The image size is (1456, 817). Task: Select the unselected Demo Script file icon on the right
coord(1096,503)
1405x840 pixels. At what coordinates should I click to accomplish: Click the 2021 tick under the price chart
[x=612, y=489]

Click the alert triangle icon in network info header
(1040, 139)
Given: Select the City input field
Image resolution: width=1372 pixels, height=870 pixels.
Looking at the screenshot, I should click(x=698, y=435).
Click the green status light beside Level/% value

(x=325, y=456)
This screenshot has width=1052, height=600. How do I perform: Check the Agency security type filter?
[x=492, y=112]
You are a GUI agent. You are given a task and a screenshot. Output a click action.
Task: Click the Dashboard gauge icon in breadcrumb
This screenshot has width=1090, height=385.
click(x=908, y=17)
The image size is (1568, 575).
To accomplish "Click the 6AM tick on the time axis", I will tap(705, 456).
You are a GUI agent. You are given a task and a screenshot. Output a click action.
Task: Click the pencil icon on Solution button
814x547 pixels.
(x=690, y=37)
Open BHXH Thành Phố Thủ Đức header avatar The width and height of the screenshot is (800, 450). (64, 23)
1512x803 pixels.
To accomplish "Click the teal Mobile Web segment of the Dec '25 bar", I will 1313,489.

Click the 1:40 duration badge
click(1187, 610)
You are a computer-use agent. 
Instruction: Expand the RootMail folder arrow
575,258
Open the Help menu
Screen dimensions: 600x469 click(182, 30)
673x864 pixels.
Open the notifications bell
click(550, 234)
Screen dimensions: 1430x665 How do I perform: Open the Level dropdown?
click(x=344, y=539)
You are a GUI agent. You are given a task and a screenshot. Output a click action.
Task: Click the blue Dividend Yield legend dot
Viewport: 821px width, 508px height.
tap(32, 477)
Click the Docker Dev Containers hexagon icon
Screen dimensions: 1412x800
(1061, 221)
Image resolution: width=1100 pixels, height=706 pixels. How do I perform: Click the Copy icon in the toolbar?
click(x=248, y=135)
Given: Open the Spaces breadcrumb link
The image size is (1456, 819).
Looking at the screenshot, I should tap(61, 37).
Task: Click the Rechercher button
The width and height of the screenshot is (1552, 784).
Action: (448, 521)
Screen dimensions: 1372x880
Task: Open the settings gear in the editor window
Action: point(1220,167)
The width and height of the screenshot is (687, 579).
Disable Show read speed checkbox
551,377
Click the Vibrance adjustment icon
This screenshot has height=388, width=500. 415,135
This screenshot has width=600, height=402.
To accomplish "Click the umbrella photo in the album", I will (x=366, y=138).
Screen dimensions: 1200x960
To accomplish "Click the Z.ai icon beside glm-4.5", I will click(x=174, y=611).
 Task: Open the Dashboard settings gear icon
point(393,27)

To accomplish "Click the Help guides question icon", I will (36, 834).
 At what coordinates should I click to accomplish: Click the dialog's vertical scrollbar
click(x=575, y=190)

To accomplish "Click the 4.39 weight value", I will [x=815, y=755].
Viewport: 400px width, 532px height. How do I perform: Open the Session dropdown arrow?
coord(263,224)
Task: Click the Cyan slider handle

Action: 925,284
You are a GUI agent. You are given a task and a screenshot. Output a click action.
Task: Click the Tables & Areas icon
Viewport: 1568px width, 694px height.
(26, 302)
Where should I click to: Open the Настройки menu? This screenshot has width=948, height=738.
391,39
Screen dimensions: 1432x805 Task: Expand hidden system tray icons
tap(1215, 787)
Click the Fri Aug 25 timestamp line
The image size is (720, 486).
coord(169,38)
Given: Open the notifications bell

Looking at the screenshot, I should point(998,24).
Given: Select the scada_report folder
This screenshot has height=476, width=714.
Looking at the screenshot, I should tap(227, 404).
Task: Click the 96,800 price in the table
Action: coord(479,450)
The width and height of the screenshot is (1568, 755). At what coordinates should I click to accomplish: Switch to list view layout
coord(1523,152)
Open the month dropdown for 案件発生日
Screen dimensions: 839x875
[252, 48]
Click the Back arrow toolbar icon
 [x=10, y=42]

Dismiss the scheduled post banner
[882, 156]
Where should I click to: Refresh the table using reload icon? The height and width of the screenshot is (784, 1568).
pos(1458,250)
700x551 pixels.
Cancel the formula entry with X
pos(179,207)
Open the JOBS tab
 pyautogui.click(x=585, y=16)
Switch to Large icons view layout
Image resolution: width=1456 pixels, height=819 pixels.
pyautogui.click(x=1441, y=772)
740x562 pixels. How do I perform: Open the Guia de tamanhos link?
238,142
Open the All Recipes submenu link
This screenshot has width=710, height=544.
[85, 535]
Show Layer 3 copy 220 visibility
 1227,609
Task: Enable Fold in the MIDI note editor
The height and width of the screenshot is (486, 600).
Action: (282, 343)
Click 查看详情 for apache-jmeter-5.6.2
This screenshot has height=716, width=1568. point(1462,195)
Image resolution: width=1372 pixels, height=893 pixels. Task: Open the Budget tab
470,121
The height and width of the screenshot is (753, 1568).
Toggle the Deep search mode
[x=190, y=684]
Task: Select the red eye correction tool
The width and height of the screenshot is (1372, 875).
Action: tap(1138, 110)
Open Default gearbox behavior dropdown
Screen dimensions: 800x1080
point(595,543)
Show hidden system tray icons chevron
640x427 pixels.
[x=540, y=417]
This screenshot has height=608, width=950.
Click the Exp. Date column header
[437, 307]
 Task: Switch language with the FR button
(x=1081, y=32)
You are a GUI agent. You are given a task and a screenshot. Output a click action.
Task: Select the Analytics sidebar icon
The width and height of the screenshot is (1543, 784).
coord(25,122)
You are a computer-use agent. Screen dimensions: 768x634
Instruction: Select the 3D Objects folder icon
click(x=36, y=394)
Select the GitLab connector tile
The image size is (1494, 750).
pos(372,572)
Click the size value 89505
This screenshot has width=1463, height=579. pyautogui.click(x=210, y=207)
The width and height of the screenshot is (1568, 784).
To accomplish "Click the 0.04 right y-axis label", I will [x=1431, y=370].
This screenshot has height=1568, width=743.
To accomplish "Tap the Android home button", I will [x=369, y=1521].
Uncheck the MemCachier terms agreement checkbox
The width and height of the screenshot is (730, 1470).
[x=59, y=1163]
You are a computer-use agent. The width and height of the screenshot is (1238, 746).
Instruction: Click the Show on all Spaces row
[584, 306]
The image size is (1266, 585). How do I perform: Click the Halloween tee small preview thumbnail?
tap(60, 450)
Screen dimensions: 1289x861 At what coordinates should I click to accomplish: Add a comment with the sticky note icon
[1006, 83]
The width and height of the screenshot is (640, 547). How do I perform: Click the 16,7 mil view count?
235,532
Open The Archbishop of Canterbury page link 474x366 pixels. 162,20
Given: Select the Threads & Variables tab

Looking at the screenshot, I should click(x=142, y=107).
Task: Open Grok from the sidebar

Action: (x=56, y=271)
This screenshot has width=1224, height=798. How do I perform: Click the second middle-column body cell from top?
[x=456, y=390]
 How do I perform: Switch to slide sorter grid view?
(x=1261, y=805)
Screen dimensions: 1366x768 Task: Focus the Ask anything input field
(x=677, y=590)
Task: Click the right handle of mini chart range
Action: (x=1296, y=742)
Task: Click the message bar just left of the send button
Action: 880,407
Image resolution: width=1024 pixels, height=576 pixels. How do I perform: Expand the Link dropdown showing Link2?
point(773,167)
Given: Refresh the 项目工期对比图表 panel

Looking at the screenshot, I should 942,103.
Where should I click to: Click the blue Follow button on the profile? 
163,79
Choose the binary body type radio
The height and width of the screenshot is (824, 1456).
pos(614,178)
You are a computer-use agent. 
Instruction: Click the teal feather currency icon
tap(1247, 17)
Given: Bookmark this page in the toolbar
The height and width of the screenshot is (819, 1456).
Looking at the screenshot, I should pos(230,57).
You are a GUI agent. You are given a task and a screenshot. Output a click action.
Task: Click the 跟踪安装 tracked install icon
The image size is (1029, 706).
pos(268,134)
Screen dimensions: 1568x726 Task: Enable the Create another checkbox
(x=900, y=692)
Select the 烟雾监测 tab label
-------
=== Objective ===
Recast the rows above as a Markdown table with the columns Row and Text, numbering each row. Begin with the first row and go on through the row with "(1040, 139)", and leave out blank rows.

=== The output ===
| Row | Text |
|---|---|
| 1 | The image size is (1456, 817). Task: Select the unselected Demo Script file icon on the right |
| 2 | coord(1096,503) |
| 3 | 1405x840 pixels. At what coordinates should I click to accomplish: Click the 2021 tick under the price chart |
| 4 | [x=612, y=489] |
| 5 | Click the alert triangle icon in network info header |
| 6 | (1040, 139) |